En rigor de verdad y de acuerdo a los Evangelios, Jesús no andaba yendo
de un lugar a otro proclamándose de inicio como el Mesías. Tan es así
que de acuerdo con el Evangelio según San Marcos (Marcos 8:29) cuando
le preguntó a sus discípulos “¿quién decís que soy yo?”, el único que
acertó con la respuesta correcta fué Simón el pescador, a lo cual Jesús
le dijo lo que se reproduce a continuación tomado directamente de los
textos (Mateo 16, 13-19):
En aquel tiempo, (13) llegó Jesús a la región de Cesarea de Felipe y preguntaba a sus discípulos:
— ¿Quién dice la gente que es el Hijo del hombre?
(14) Ellos contestaron:
— Unos que Juan Bautista, otros que Elías, otros que Jeremías o uno de los profetas.
(15) Él les preguntó:
— Y vosotros, ¿quién decís que soy yo?
(16) Simón Pedro tomó la palabra y dijo:
— Tú eres el Mesías, el Hijo de Dios vivo.
(17) Jesús le respondió:
— ¡Dichoso tú, Simón, hijo de Jonás!, porque eso no te lo ha revelado nadie de carne y hueso, sino mi Padre que está en el cielo.
(18) Ahora te digo yo:
— Tú eres Pedro, y sobre esta piedra edificaré mi Iglesia, y el poder del infierno no la derrotará.
(19) Te daré las llaves del Reino de los cielos; lo que ates en la tierra, quedará atado en el cielo, y lo que desates en la tierra, quedará desatado en el cielo.
Es precisamente aquí cuando se funda la Iglesia Católica y Simón el pescador se convierte en Petro,
la piedra angular de la Iglesia, el primer obispo, el principal
encargado de la diseminación del Evangelio, el apóstol que con tal
misión se trasladaría hasta el mismo corazón del Imperio Romano para
morir en la obra tras haber fundado los cimientos que conmocionarían a
la historia misma de la humanidad entera como nadie lo ha hecho desde
aquél entonces.
Y Pedro Simón era un judío, al igual que todos los demás apóstoles.
El
caso es que, al ser confrontado por sus acusadores en el Gran
Sanedrín, y presuntamente al aceptar ser el Hijo Unigénito de Dios ante
la casta sacerdotal, la ira de estos cayó de inmediato sobre Jesús.

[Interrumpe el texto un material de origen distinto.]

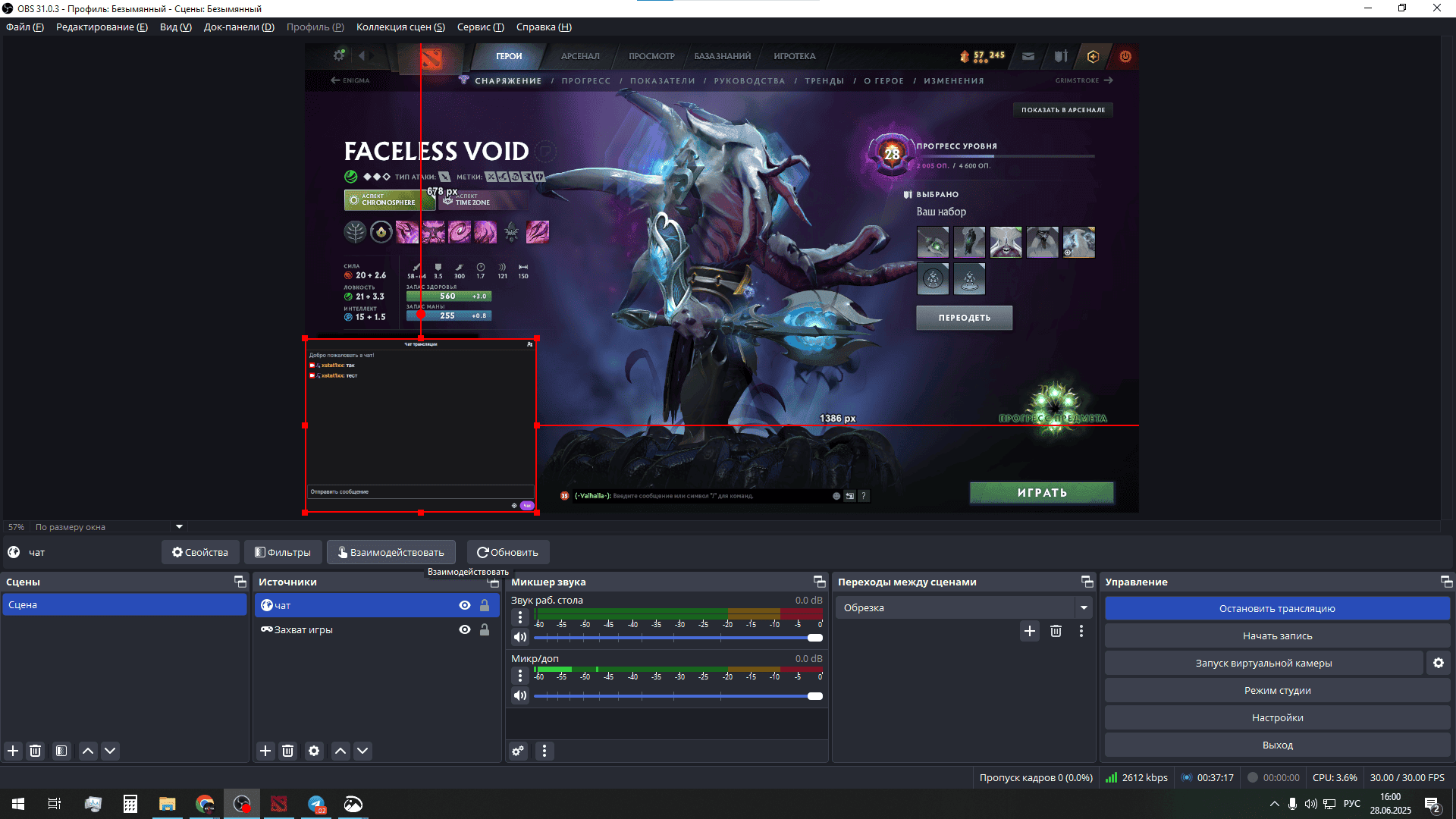
Task: Mute the Микр/доп speaker icon
Action: click(x=520, y=695)
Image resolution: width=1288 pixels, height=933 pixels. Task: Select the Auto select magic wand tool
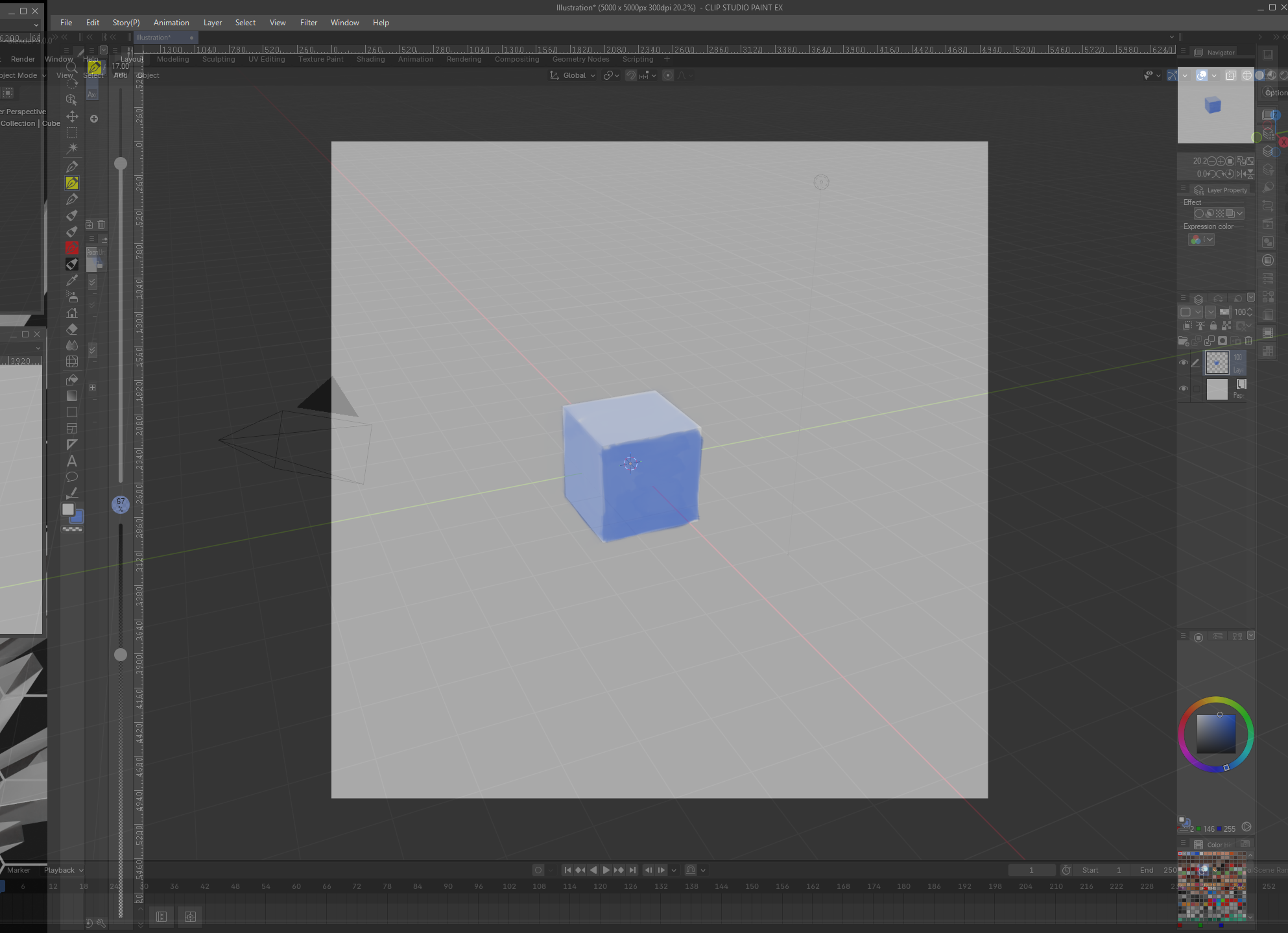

Sin embargo,
y aunque no les hubieran faltado ganas de condenar a Jesús a su muerte
por incurrir en los delitos de blasfemia y herejía, los sacerdotes
estaban atados de manos en virtud de la ocupación romana, la aplicación
de este tipo de castigo inclusive para este tipo de delitos era
atribución exclusiva de los romanos. Es por ello que tuvieron que
recurrir trasladar a Jesús primero ante Herodes para ver si él tenía
atribuciones para tal cosa, y como no las tenía, se lavó las manos y
envió a Jesús al romano Poncio Pilatos, al cual se le ha pretendido
aminorarle su culpa histórica mediante el argumento de que Pilatos no
quería cargar sobre su conciencia el acto de crucifixión de un
predicador optando mejor por lavarse las manos del crimen. Sin embargo,
Jesús no fue ni el primero ni el único que fue crucificado en Palestina
en los tiempos de Poncio Pilatos; ya que Pilatos envió a su crucifixión a
muchos otros, y muchos historiadores tienen la certeza de que a base de
tantas crucifixiones Pilatos había desarrollado una indiferencia hacia
la atrocidad de este castigo, del mismo modo que al que ya ha asesinado
por lo menos una vez no le resulta tan difícil cometer su segundo
asesinato así como todos los asesinatos posteriores. ¿Por qué habría de
sentirse tan culpable en enviar a su crucifixión a un predicador un
procurador romano para el cual las crucifixiones llevadas a cabo bajo su
mando eran su modo de vida? Y no hay que olvidar que los bárbaros
latigazos que le fueron dados a Jesús (los romanos no usaban una simple
correa hecha de cuero, usaban una correa revestida de clavos y picos
metálicos puntiagudos con la finalidad de penetrar en la carne y sacarla
fuera una vez dado el latigazo) fueron latigazos ordenados por el mismo
Poncio Pilatos. Si Jesús no hubiera muerto en la cruz, posiblemente
habría muerto a consecuencia de los latigazos, de tal dureza era el
castigo. Y este suplicio jamás fue algo que practicaran entre las
comunidades judías de antaño para imponer un castigo, el látigo romano
era un tormento romano de principio a fin, imposible intentar echarle la
culpa a los judíos por ello. ¿Por qué habría de sentir culpabilidad
alguna en el caso de Jesús un procurador romano que hacía tales cosas?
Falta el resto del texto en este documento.